Disasters and extreme events progress through predictable linear stages that begin with the warning of a threat, the impact and actual onset of the disaster, the heroic or rescue stage, remedy phase, inventory, disillusionment and finally the recovery or reconstruction phase (Acosta, Chandra & Rangel, 2013). During response phases, there are several factors that can cause stress for responders. These sources of stress for first responders include the mismatching of tasks with skills, no teamwork, unclear guidance and expectations, lack of or too much autonomy, ineffective communication, and the intense need for real-time information before it is properly vetted (Acosta et al., 2013).
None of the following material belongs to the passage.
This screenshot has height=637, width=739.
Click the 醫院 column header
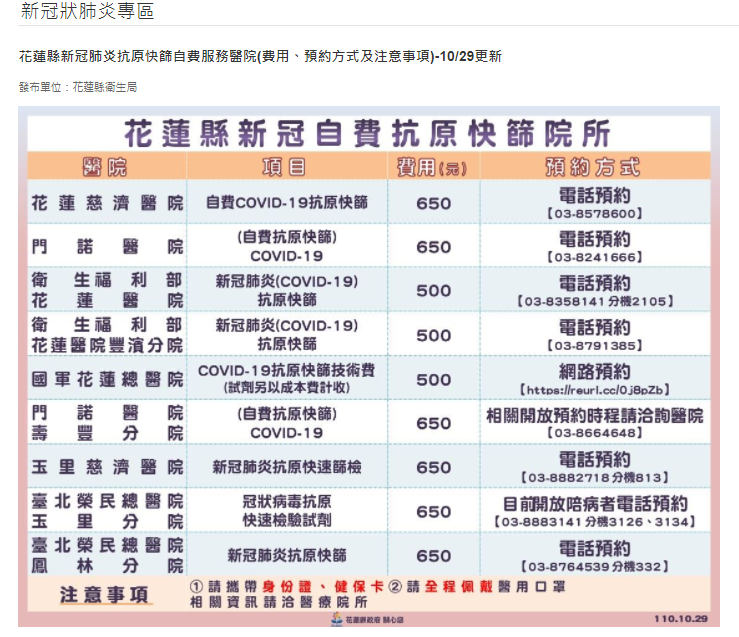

Additional first responder stressors include command and control ambiguities, resource shortages, family conflict, and other collaboration barriers (Phillips, 2015). Contributing Psychopathology Factors Many causes of mental health disorders stem from the nature of the disaster and the duration of the disaster (Math et al., 2015). Causes also include the extent of the disaster or trauma, the amount of stress and loss in the disaster, lack of control, the amount of unpredictability, and the vulnerability of disaster workers and (Elrod et al., 2006). Several vulnerability factors that can also contribute to mental health issues post disaster include socioeconomic status, minimal or scarce resources, age, social support networks, previous levels of psychopathology and the interaction of many of these factors combined (Committee on Post-Disaster Recovery of a Community’s Public Health, & Services, 2015).